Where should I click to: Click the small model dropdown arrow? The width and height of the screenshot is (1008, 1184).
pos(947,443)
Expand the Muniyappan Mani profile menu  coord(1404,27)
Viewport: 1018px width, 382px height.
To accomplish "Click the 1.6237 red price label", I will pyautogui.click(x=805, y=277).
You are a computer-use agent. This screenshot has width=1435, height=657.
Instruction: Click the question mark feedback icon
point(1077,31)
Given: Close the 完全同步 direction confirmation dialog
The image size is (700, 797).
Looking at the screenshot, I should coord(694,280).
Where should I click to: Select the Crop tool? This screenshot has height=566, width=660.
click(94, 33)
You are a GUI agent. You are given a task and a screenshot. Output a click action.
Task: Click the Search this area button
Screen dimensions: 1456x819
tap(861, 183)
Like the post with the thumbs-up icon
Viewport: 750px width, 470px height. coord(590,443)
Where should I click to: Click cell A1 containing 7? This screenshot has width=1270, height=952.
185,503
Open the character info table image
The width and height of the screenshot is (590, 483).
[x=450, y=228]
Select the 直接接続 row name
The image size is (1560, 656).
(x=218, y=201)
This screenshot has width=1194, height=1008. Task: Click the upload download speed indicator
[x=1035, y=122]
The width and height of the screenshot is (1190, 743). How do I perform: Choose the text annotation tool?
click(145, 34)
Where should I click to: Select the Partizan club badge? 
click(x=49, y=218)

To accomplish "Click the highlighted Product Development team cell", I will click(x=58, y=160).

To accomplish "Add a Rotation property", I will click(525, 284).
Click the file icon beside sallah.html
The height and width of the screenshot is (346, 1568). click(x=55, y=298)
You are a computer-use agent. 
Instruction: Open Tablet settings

### Exercise goal:
Retype the lines of the material from the line with "You are a computer-use agent. This" up to and including the line with "Looking at the", reproducing each one character for character.

### Answer for the task:
You are a computer-use agent. This screenshot has width=1435, height=657.
Instruction: Click the question mark feedback icon
point(1077,31)
Given: Close the 完全同步 direction confirmation dialog
The image size is (700, 797).
Looking at the screenshot, I should coord(694,280).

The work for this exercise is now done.